With the prime minister reportedly planning to fill ministerial vacancies now ahead of a major Cabinet reshuffle in January, Tim Durrant argues that avoiding the temptation to tinker with his Cabinet will leave Boris Johnson with a more effective team of ministers.

A returning prime minister, fresh from triumph at the ballot box, must review his ministerial team to ensure he has the right people in place to deliver his priorities. But it makes sense for Boris Johnson to wait until the end of January for a big reshuffle, which can then happen at the same time as the changes in Whitehall departments he is thought to be planning once the UK has left the EU.  

The prime minister needs to fill some ministerial vacancies immediately

In the short term there are some gaps in the ministerial line-up that need to be filled, either because ministers did not stand in this election or because they lost their seats. At Cabinet level, the only gaps are Nicky Morgan, the former culture secretary, who did not run again; and Alun Cairns, ex-Wales secretary, who stepped down from the government before the election over claims he ‘knew about a former aide’s role in the “sabotage” of a rape trial’.

There are also gaps at lower rungs. Nick Hurd at the Northern Ireland Office, Seema Kennedy at the Home Office and Mark Lancaster at the Ministry of Defence all quit as MPs last week. Two former ministers lost their Commons seats last week: Colin Clark of the Scotland Office and Zac Goldsmith, who was a joint minister working across DfID and Defra and attended Cabinet. Goldsmith’s defeat made him the 24th minister who attends Cabinet to lose their seat since 1945.
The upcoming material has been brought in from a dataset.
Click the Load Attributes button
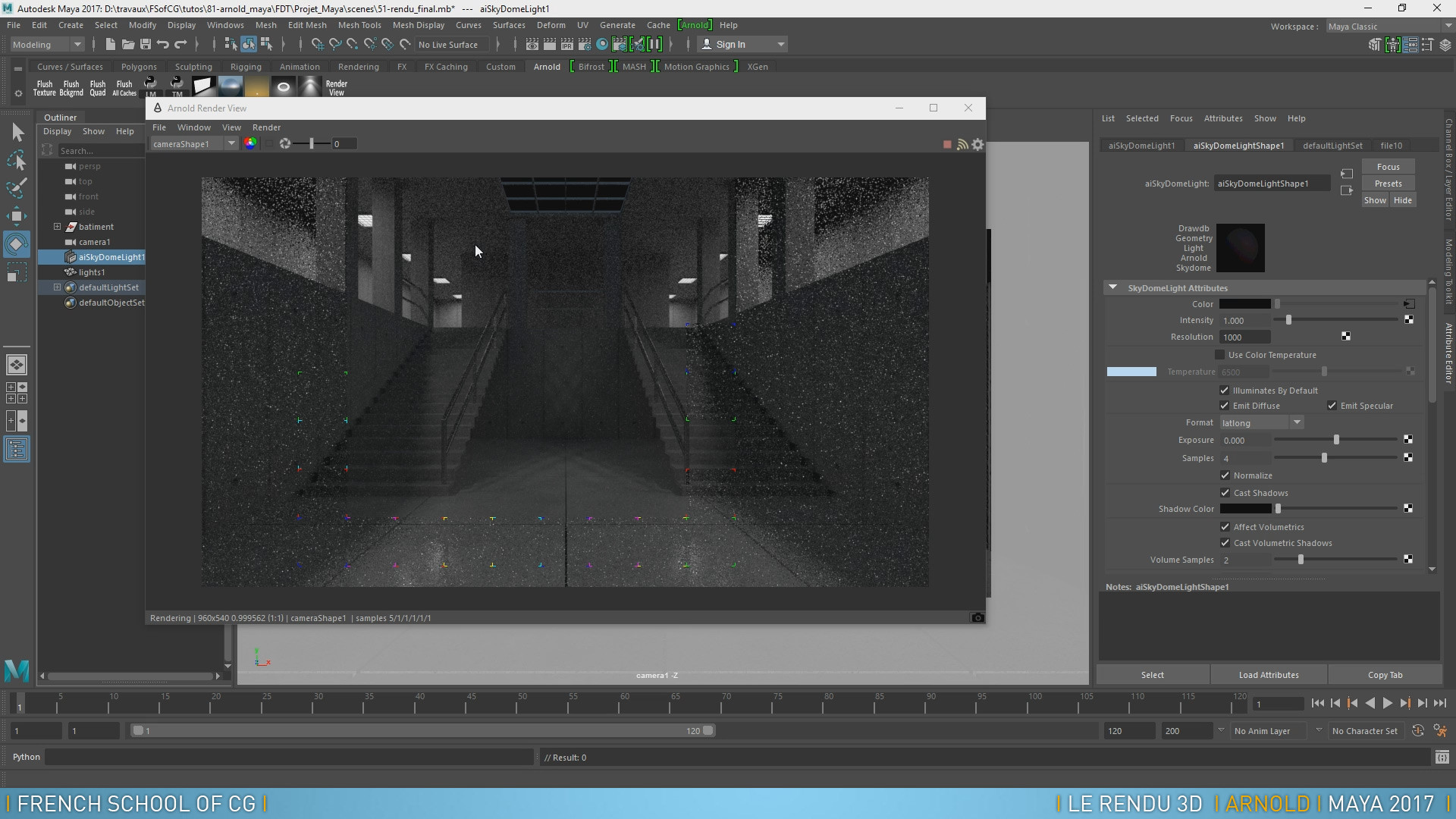The width and height of the screenshot is (1456, 819). tap(1269, 675)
UK government ministers of 13 December 2019

 

A major reshuffle makes sense at the end of January

An effective majority of 87 will allow the prime minister to pass the legislation needed to deliver a smooth exit from the EU by 31 January 2020. But he will still need his team of DExEU ministers and civil servants in place to take the bill through Parliament.

That means the end of January would be a sensible moment to overhaul the ministerial ranks. The PM would have achieved one of his key campaign pledges and a reshuffle would signal his intention to move on to other priorities. It would be a chance to remove the Department for Exiting the EU from the map of Whitehall and make a series of other changes to government departments – all of which will have implications for the make-up of the Cabinet. Planned changes reportedly include merging the Foreign Office and Department for International Development; splitting the Home Office; merging International Trade and Business; and resurrecting the Department for Climate Change. With so many new or changed roles, there will be scope for a lot of ministerial moves.

Stability of ministerial tenure is a good thing

But once his January reshuffle is complete, Johnson should move people around as little as possible for the rest of his tenure. When he took over from Theresa May in July, Boris Johnson cleared out many of her ministers; he replaced over 50% of ministers at 20 out of 25 government departments. Many of his appointees joined the government, or the Cabinet, for the first time. This means they will still have been getting up to speed on what their role entailed when the election was called.

Former ministers all agree that spending at least two years in a job is necessary to be able to do it effectively. As Ken Clarke told our Ministers Reflect project, constant reshuffles mean that ‘you move on to the next department and you are back at the beginning…panicking again”. Frequent moves are a distraction from the business of running the country.

George Eustice, who resigned from Theresa May’s government but was reappointed by Johnson, said that continuity in ministerial roles is “very important”, at both secretary of state and junior ministerial levels. It allows ministers to build expertise in the policy areas they are responsible for, and it gives them the opportunity to build successful working relationships with each other, and with officials, in order to actually get things done while in office.  

Now that Johnson has secured a large parliamentary majority, he can move from campaigning to governing. Building a top team for the long haul, rather than to get him through the next few months, would signal that he is serious about delivering on the promises he has made.